CVE-2025-5396 is a critical remote code execution (RCE) vulnerability affecting the Bears Backup plugin for WordPress, maintained by Bearsthemes. This vulnerability exists in all versions up to and including 2.0.0. The root cause is improper control of code generation (CWE-94) due to the bbackup_ajax_handle() function lacking both capability checks and validation of user-supplied input. Specifically, this function directly passes unvalidated input to PHP's call_user_func(), enabling unauthenticated attackers to execute arbitrary code on the server hosting the WordPress site. Exploitation can lead to severe consequences such as injecting persistent backdoors, creating new administrative users, or executing arbitrary commands, effectively compromising the confidentiality, integrity, and availability of the affected system. Additionally, on WordPress sites running the Alone theme versions 7.8.4 and older, this vulnerability can be chained with CVE-2025-5394 to first install the Bears Backup plugin and then exploit it, broadening the attack surface and impact. The vulnerability has a CVSS v3.1 base score of 9.8, reflecting its critical severity, with attack vector being network-based, no privileges or user interaction required, and full impact on confidentiality, integrity, and availability. No patches or fixes are currently listed, indicating that affected sites remain vulnerable until an update is released or mitigations are applied.

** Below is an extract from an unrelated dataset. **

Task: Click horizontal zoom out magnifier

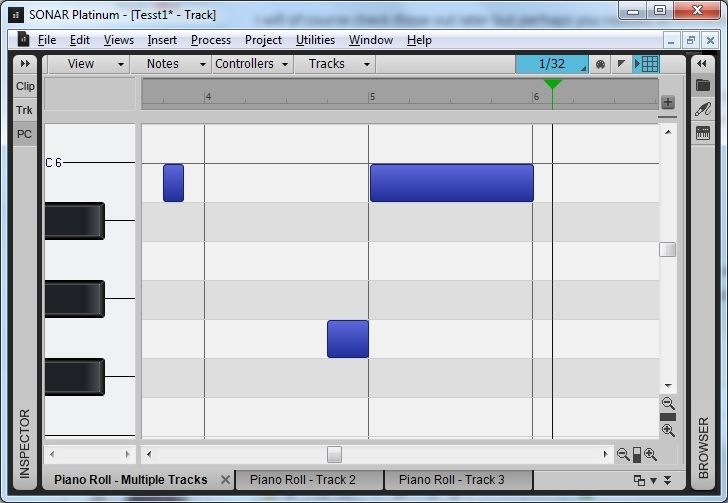Action: click(623, 455)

For European organizations, this vulnerability poses a significant threat, especially those relying on WordPress for their web presence and using the Bears Backup plugin. Successful exploitation can lead to full system compromise, data breaches involving sensitive customer or business data, defacement of websites, and disruption of services. The ability to create administrative accounts or install backdoors can facilitate persistent access for attackers, enabling further lateral movement or data exfiltration. This is particularly critical for sectors such as finance, healthcare, government, and e-commerce, where data confidentiality and service availability are paramount and regulated under GDPR and other compliance frameworks. The lack of authentication and user interaction requirements means that attackers can remotely exploit this vulnerability at scale, increasing the risk of widespread attacks across European organizations. Furthermore, the chaining possibility with the Alone theme vulnerability increases the attack vectors, potentially impacting sites that do not initially have the Bears Backup plugin installed but use the vulnerable theme.

Given the absence of an official patch, European organizations should immediately audit their WordPress installations for the presence of the Bears Backup plugin and the Alone theme (versions 7.8.4 and older). If found, the plugin should be disabled or removed until a secure update is available. Restricting access to the WordPress admin AJAX endpoint (admin-ajax.php) via web application firewalls (WAFs) or IP whitelisting can help mitigate exploitation attempts by blocking unauthorized requests to the vulnerable function. Implementing strict input validation and capability checks at the application level, if custom development resources are available, can serve as a temporary safeguard. Monitoring web server and WordPress logs for unusual or unauthorized AJAX requests can aid in early detection of exploitation attempts. Organizations should also ensure that their WordPress core, themes, and plugins are kept up to date and consider deploying runtime application self-protection (RASP) solutions to detect and block malicious code execution. Finally, regular backups and incident response plans should be reviewed and tested to prepare for potential compromise scenarios.